- Work instructions
Go through the listing below, and from the line containing "The height and" through its last line, transcribe every line exactly, skipping pictures.

- Data under study

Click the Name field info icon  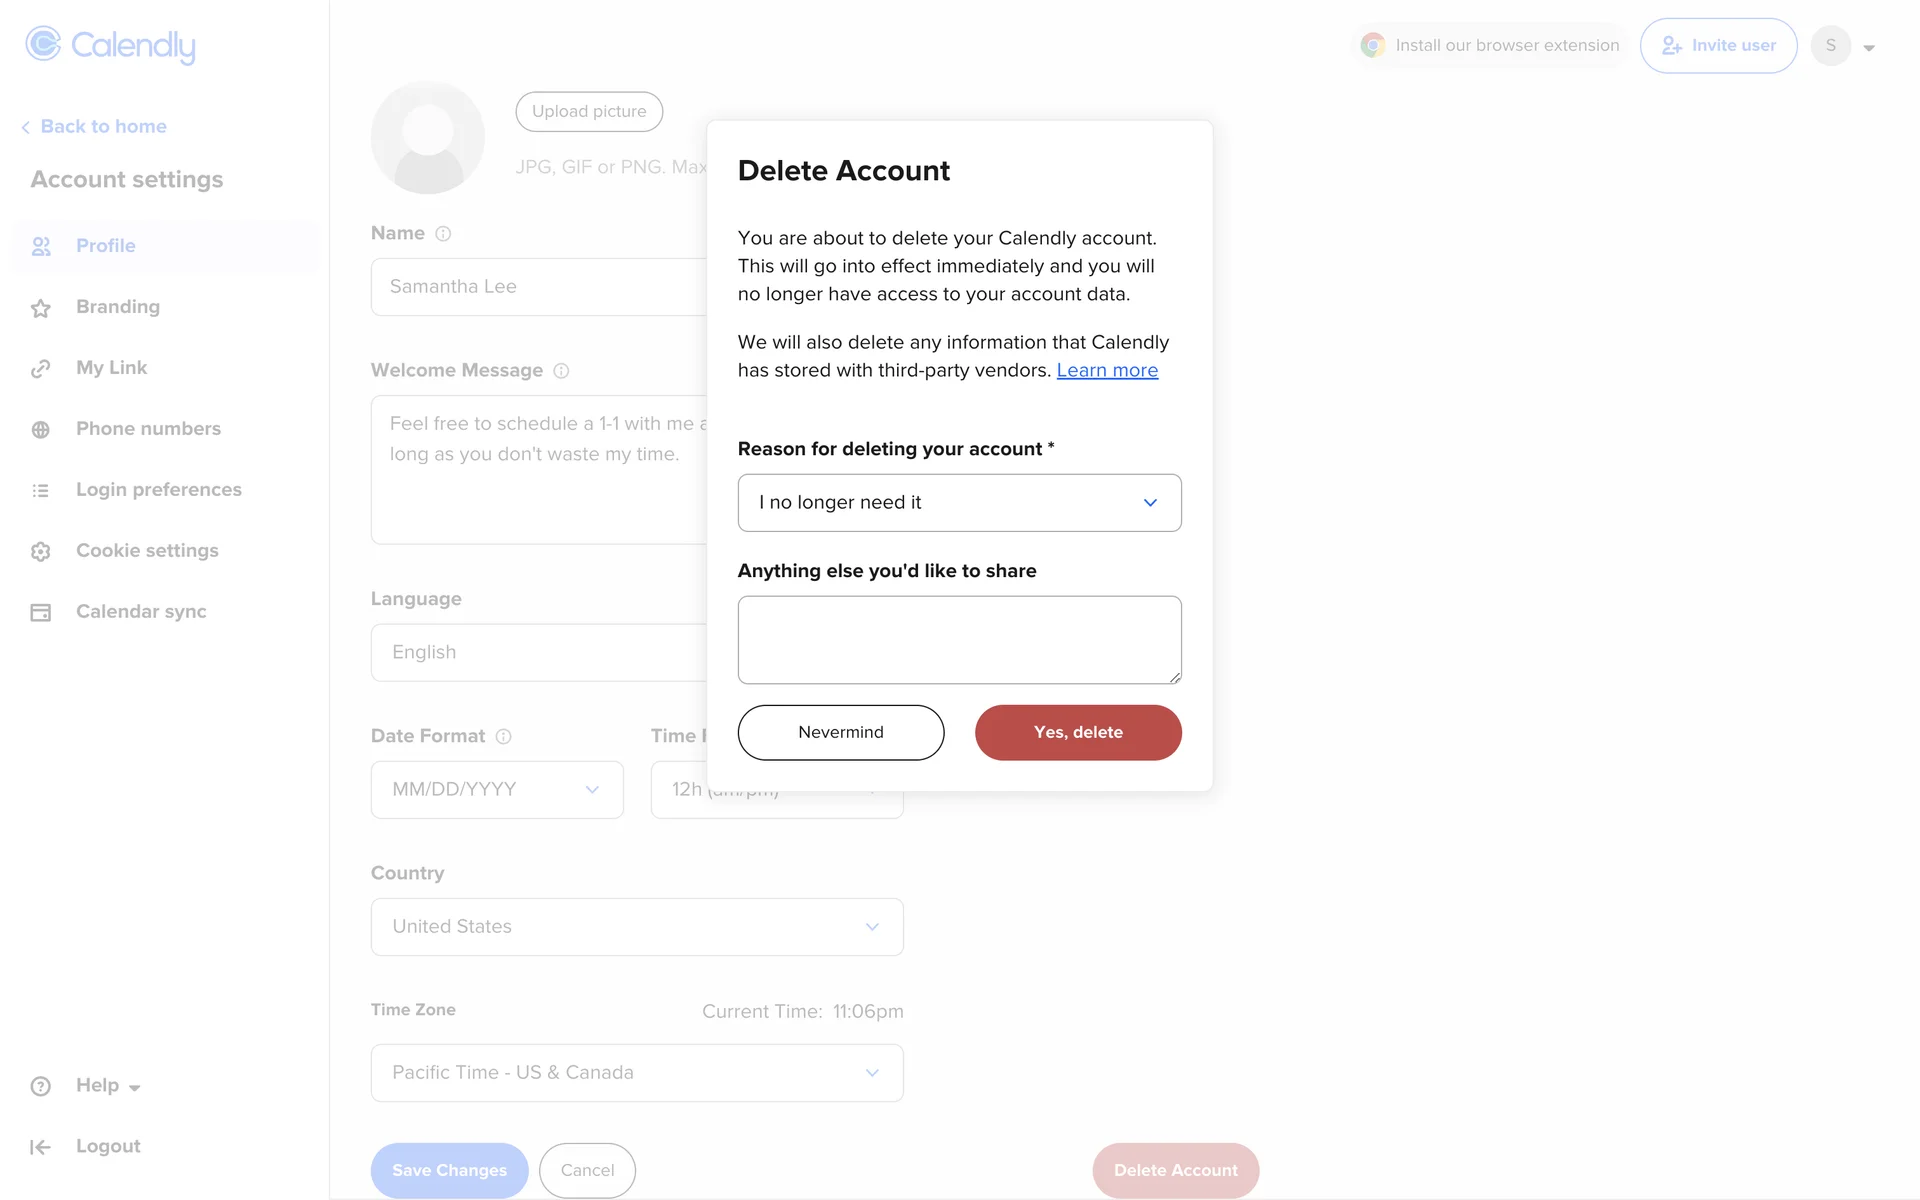point(443,234)
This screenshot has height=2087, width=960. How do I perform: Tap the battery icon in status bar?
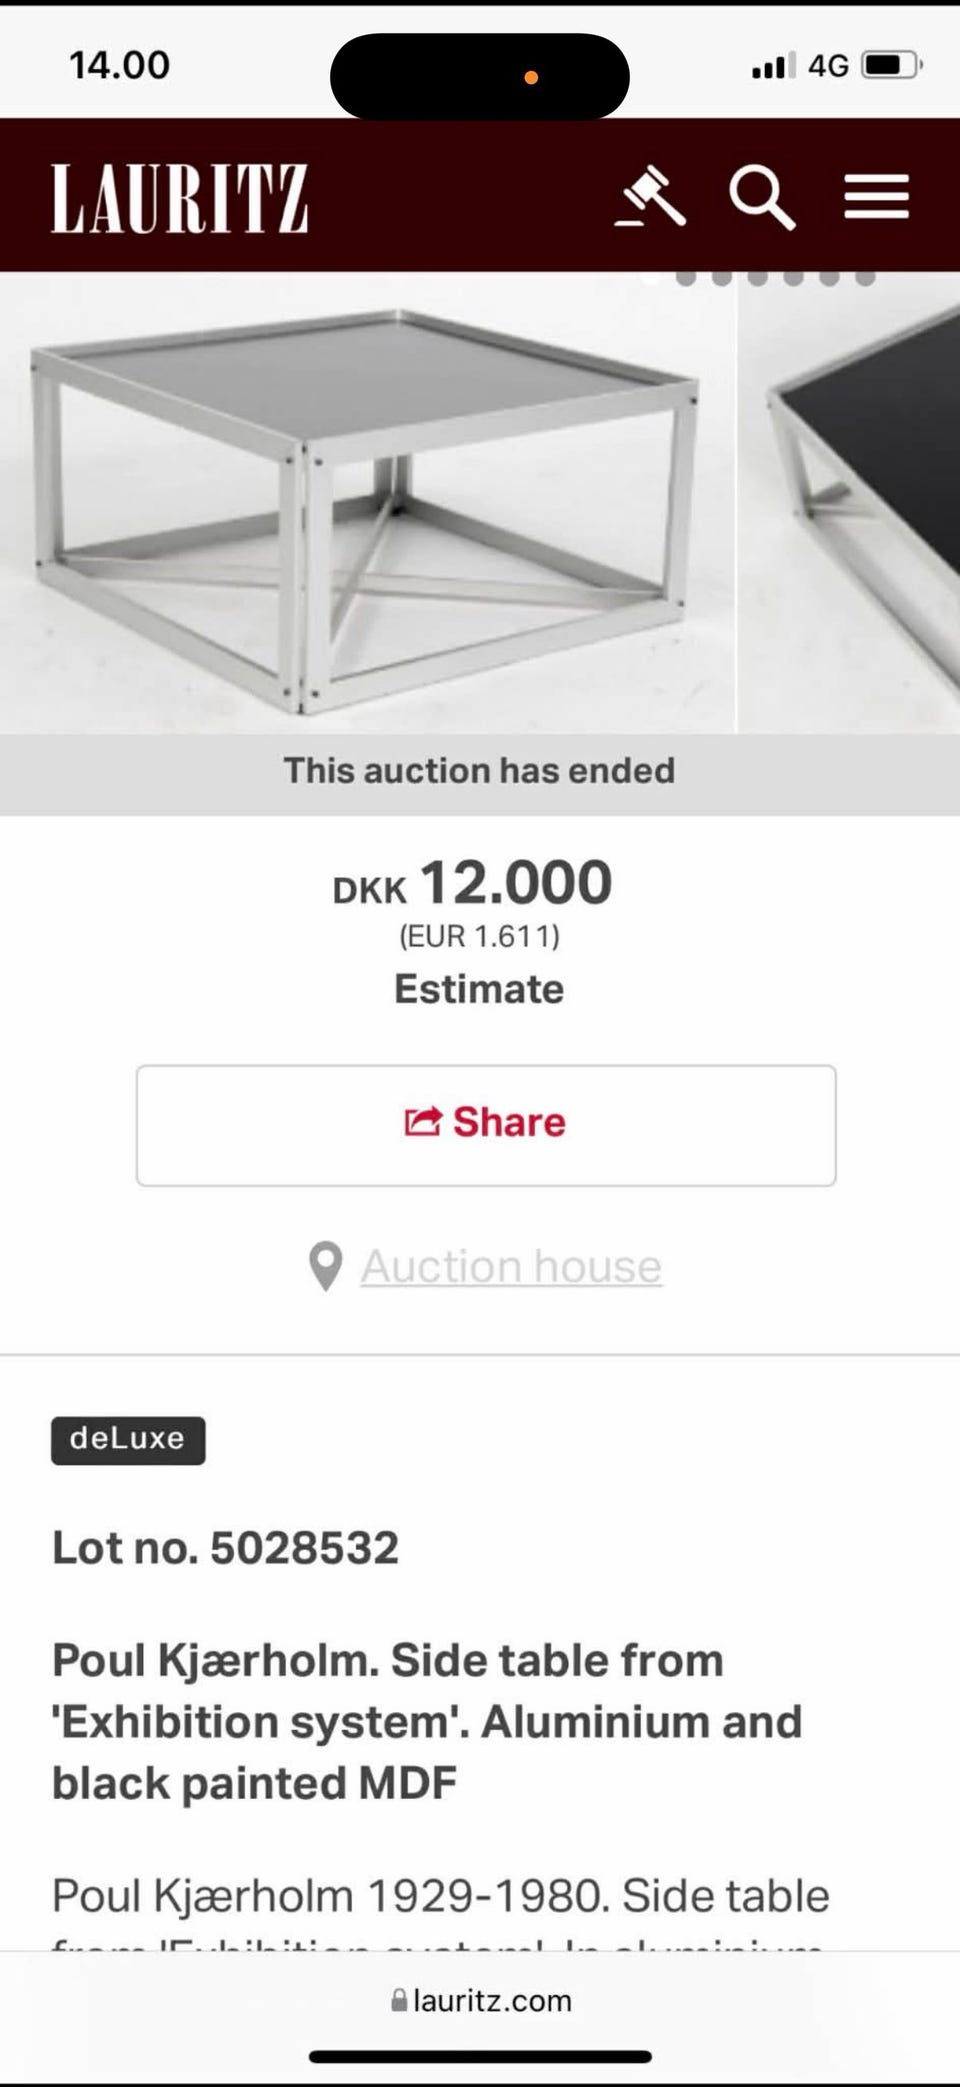(x=890, y=66)
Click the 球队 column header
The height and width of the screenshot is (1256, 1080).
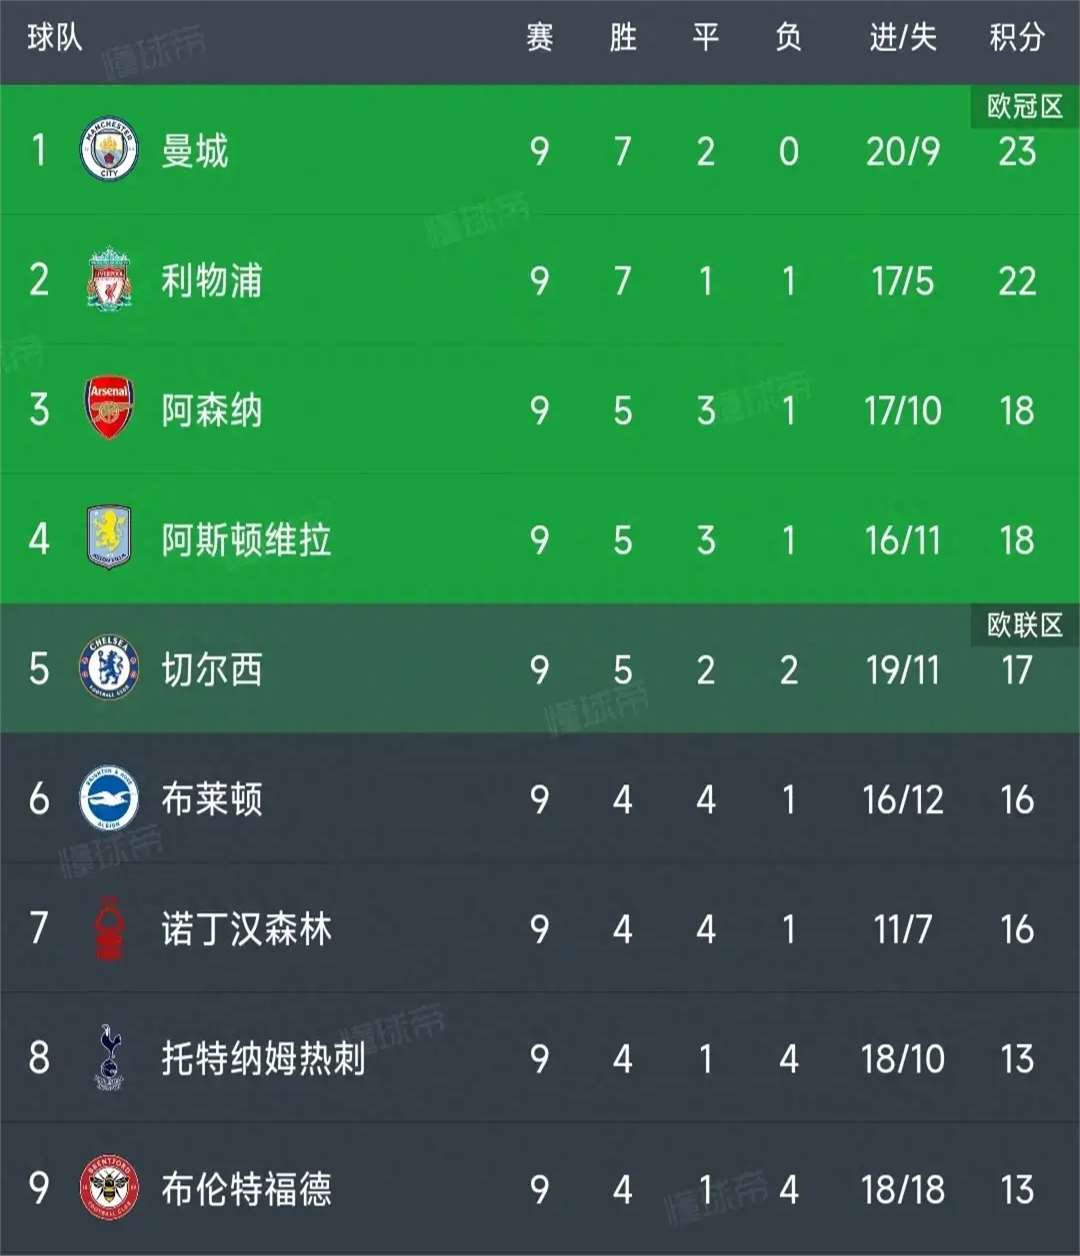click(x=54, y=38)
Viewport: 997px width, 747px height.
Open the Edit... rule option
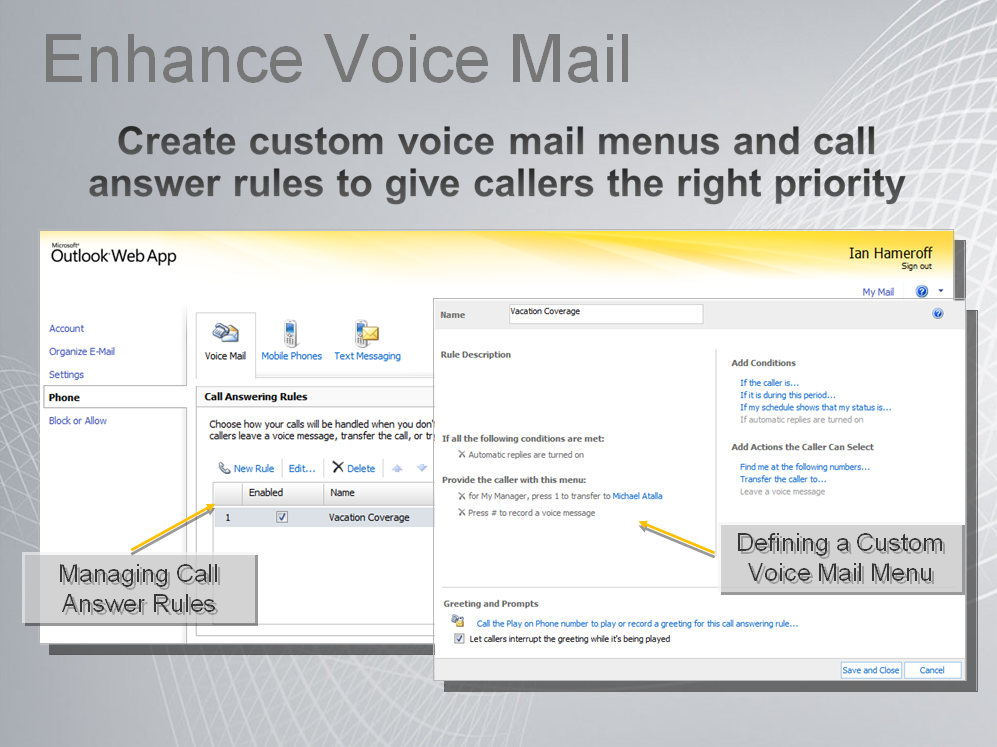302,468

- Completed task
The height and width of the screenshot is (1256, 1080).
click(x=54, y=38)
Viewport: 997px width, 747px height.
Open the Edit... rule option
302,468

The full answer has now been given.